**EXTRAIT DU TEXTE:**
------

22 janvier, 2021Affilié haïtien d’IndustriALL, le Groupement des Travailleurs et Travailleuses du Textile pour la Réexportation d’Assemblage (GOSTTRA), a été fondé en 2012 avec un programme ambitieux visant à organiser syndicalement le secteur de la confection et y bâtir une force syndicale.
PROFIL Global Worker No. 2 novembre 2020 | |
Texte: Laura Carter Pays: Haïti Syndicat: Groupement des Travailleurs et Travailleuses du Textile pour la Réexportation d’Assemblage (GOSTTRA) |
Ce jeune syndicat a presque doublé ses effectifs au cours des huit dernières années et représente aujourd’hui 2.300 travailleurs et travailleuses dans onze usines, mais l’hostilité des employeurs et l’incapacité du gouvernement à protéger les droits des travailleurs constituent un véritable défi pour la croissance de ses effectifs à un moment où les travailleurs haïtiens de la confection ont désespérément besoin de syndicats forts.
Les travailleurs et travailleuses de la confection en Haïti sont confrontés à un avenir incertain. Environ un tiers des 57.000 salariés du secteur dans le pays sont actuellement mis à pied ou licenciés et n’ont toujours pas reçu d’indemnité du gouvernement en dépit des promesses faites précédemment. Malgré les objections du GOSTTRA et d’autres syndicats, ceux qui restent employés prestent des horaires réduits dans des usines qui ne prennent même pas les précautions les plus élémentaires pour empêcher la propagation du coronavirus.
Des décennies de politiques économiques visant à attirer les investissements étrangers, notamment l’écrêtement des salaires, une production en franchise de droits et des exonérations fiscales de 15 ans pour les entreprises situées dans les zones franches, ont laissé les travailleurs et travailleuses au bord du gouffre de la pauvreté et ont privé le gouvernement des recettes fiscales nécessaires pour mettre en place des filets de sécurité sociale et des soins de santé adéquats.

------

**DONNÉES À EXAMINER:**
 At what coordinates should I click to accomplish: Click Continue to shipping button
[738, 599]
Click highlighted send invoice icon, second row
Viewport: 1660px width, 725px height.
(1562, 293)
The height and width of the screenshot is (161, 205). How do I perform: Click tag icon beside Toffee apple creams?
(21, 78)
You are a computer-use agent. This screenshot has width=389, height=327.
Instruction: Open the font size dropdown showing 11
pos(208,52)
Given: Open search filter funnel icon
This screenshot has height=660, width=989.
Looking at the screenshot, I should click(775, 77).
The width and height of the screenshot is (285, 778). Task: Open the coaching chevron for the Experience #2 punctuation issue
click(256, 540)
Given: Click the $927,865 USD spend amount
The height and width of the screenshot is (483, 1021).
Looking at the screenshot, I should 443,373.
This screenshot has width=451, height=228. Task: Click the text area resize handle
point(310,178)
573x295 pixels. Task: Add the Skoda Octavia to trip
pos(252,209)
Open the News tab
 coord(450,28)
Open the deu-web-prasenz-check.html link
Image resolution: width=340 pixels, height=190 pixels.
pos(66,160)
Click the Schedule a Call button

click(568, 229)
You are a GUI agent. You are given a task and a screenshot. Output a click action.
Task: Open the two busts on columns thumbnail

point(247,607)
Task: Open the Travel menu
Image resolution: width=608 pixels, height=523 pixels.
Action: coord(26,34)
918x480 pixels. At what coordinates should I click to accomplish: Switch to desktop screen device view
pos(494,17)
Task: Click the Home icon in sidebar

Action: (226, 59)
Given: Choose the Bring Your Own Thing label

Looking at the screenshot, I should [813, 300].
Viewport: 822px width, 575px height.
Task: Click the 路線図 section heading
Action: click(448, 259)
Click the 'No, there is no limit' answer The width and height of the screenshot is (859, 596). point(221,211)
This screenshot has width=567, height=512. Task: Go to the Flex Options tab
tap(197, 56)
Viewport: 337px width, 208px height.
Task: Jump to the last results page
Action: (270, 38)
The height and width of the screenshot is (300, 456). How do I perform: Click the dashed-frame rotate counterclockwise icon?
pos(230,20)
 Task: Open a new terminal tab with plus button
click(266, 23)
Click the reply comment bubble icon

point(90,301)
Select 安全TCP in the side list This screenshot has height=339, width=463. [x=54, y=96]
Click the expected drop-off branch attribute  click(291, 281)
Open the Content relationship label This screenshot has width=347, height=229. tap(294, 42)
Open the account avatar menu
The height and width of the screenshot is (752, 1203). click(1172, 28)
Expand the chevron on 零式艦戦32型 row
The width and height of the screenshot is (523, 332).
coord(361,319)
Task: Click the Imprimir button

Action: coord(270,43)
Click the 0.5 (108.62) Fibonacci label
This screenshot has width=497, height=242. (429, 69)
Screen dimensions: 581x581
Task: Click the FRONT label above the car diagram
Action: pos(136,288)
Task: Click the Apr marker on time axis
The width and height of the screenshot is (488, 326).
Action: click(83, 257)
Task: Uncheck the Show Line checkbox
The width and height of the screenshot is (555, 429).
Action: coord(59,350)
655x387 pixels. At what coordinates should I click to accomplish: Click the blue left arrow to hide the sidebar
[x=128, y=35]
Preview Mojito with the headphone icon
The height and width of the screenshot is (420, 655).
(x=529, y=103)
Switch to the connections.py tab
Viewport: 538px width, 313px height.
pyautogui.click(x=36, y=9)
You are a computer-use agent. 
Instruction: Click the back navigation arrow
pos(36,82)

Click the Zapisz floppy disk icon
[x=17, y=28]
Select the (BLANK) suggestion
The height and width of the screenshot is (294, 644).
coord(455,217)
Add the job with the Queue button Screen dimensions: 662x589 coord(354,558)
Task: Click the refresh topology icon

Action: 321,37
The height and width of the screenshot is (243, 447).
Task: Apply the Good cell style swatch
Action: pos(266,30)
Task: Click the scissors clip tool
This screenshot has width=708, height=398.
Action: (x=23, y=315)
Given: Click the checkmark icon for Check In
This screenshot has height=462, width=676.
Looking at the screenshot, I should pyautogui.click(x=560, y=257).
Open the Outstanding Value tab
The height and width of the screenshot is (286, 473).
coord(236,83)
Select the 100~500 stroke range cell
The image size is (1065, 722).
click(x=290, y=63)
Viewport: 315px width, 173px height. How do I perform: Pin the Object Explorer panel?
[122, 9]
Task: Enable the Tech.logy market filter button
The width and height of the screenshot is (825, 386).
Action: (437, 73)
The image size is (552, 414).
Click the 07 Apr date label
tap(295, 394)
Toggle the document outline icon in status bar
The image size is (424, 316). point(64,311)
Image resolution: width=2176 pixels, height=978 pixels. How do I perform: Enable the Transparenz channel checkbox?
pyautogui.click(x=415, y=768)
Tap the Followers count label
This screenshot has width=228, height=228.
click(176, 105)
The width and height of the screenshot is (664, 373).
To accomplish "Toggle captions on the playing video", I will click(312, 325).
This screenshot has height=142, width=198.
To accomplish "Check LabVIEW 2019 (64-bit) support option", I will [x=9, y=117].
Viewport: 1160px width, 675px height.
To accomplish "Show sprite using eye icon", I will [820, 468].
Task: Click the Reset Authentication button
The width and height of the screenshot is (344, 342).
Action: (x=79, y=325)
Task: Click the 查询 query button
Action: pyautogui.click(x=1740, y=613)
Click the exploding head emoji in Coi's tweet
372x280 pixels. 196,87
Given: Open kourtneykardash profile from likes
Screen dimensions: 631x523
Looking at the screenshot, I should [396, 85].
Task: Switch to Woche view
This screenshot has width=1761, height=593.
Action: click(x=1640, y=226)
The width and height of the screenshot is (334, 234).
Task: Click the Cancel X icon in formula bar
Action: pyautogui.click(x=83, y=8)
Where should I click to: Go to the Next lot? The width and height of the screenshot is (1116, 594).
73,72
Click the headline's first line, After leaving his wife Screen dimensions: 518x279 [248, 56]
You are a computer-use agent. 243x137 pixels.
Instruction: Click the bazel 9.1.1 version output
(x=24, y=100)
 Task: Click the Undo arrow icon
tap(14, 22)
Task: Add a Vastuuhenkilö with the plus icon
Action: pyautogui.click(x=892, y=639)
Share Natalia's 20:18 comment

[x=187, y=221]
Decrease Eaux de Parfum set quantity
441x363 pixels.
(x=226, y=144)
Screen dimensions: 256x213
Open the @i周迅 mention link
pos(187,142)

------

**CONSIGNE:**
Répondez à ces questions d'après l'extrait sur le GOSTTRA :
1. En quelle année le GOSTTRA a-t-il été fondé ?
2. Combien de travailleurs et travailleuses le syndicat représente-t-il aujourd'hui, et dans combien d'usines ?
3. Quelle est la durée des exonérations fiscales accordées aux entreprises situées dans les zones franches ?
Les items n'ont aucun rôle ici.

**SOLUTION:**
1. En 2012.
2. 2.300 travailleurs et travailleuses, dans onze usines.
3. 15 ans.